Objectives: This preliminary in vitro study aimed to clarify the usefulness of the accumulated torque value as a new method for evaluating primary implant stability.

Material and Methods: Implants of different sizes (42-10ST and 37-6ST) and simulated bone blocks of different densities (D1 to D4) were used. The implant osteotomy was prepared following the manufacturer’s drilling protocol in simulated bone blocks, and the implants were inserted (n = 10). The implant insertion torque value was measured at 0.05 seconds intervals. The peak value was recorded as the peak torque value (PTV), and the sum of the torque values measured from the start to the end of the implant insertion was recorded as the accumulated torque value (ATV). After implantation, the implant stability quotient (ISQ) was measured. Correlations among ATV, PTV, and ISQ were analysed.

Results: The ATV increased with the density of the simulated bone block. A strong correlation was observed between the PTV value and ATV value (42-10ST [P < 0.05, r = 0.99], 37-6ST [P < 0.05, r = 0.99]). In addition, a correlation was observed between the ATV and ISQ ISQ (42-10ST [P < 0.05, r = 0.81], 37-6ST [P < 0.05, r = 0.83]). The PTV was higher in the 42-10ST group than in the 37-6ST group from D1 to D4.

Conclusions: The accumulated torque value varied according to the density of the simulated bone block, and a correlation was observed with the existing implant stability evaluation method.

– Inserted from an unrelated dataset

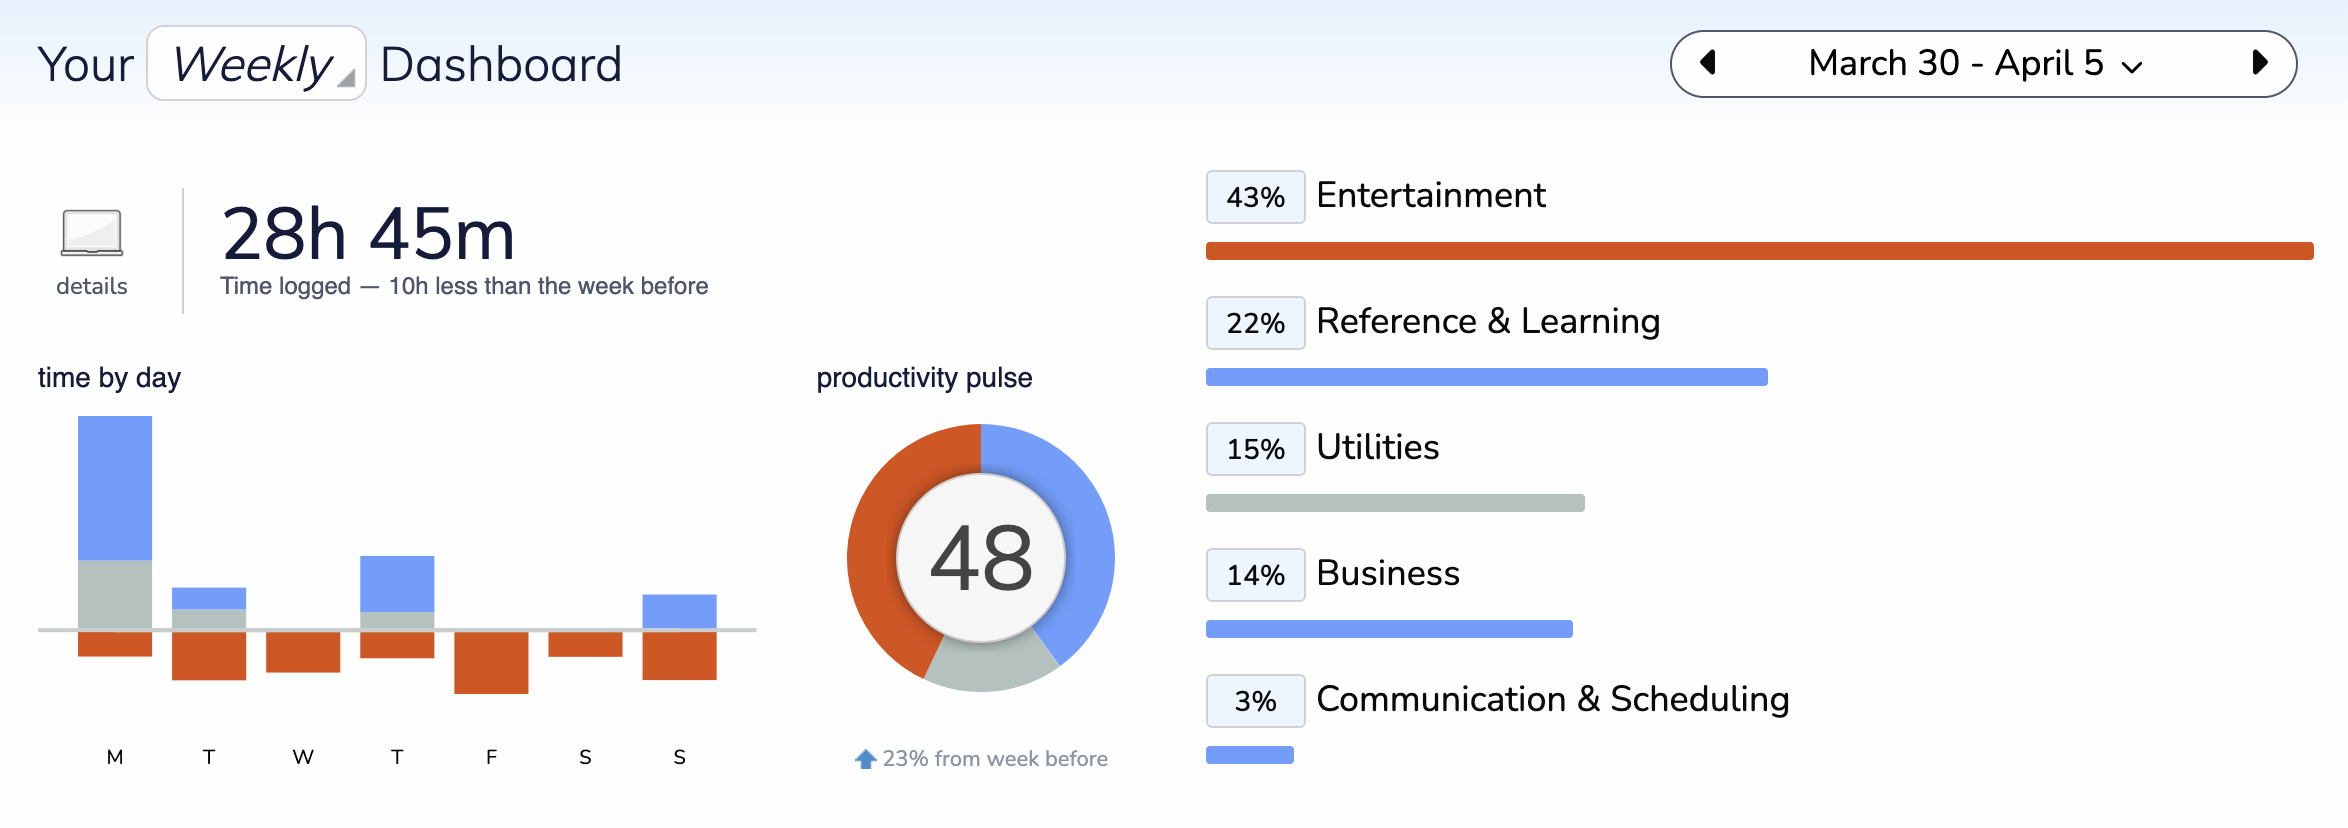Click the 22% Reference & Learning badge
Image resolution: width=2348 pixels, height=828 pixels.
pyautogui.click(x=1255, y=323)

This suggests that this method may be useful as a novel approach for evaluating primary implant stability.

J Oral Maxillofac Res 2025;16(2):e6

doi: 10.5037/jomr.2025.16206

Accepted for publication: 30 June 2025

Keywords: bone density; dental implant; dental implantation; torque.

INTRODUCTION

The primary stability of an implant is closely related to treatment prognosis [1,2]. Currently, this primary stability is evaluated using implant stability coefficients, that consider factors such as implant stability quotient (ISQ) and insertion torque (IT) during implant placement [3,4]. The ISQ was measured by attaching a smart peg to the implant, vibrating it with a magnetic pulse, and measuring the resonance frequency of the smart peg. The obtained frequency was converted into the ISQ using a special formula and was expressed as numbers from 1 to 100. It is easy to operate and is used clinically to evaluate implant stability. IT value is measured by the implant micromotor and the evaluation is usually performed by the peak value. In practice, IT is generated over time, and the sum of these torque values is loaded onto the bone surrounding the implant. For this reason, some studies have evaluated the primary stability as the integral value of torque-depth curve or the insertion energy during implant insertion [5-8]. The insertion energy, as evaluated in these reports, is mainly expressed as the integral value of the torque-depth curve and is evaluated as a measure of primary stability. It has been shown to correlate with the immediate bone-to-implant contact. Some surgical motor systems display this torque-depth curve and are occasionally used in clinical practice to evaluate primary stability. However, the implant length, a key parameter in insertion energy, is often evaluated by converting it into the speed of motor rotations. This has the disadvantage that the calculated implant length and actual implant length may differ due to operator variability and differences in bone condition. In this study, torque values were measured at short time intervals, to the nearest 0.1 Ncm, to better account for variables such as implant shape, length, and bone condition. The sum of these IT values, measured at 0.05 second intervals, was used to evaluate the accumulated torque value (ATV).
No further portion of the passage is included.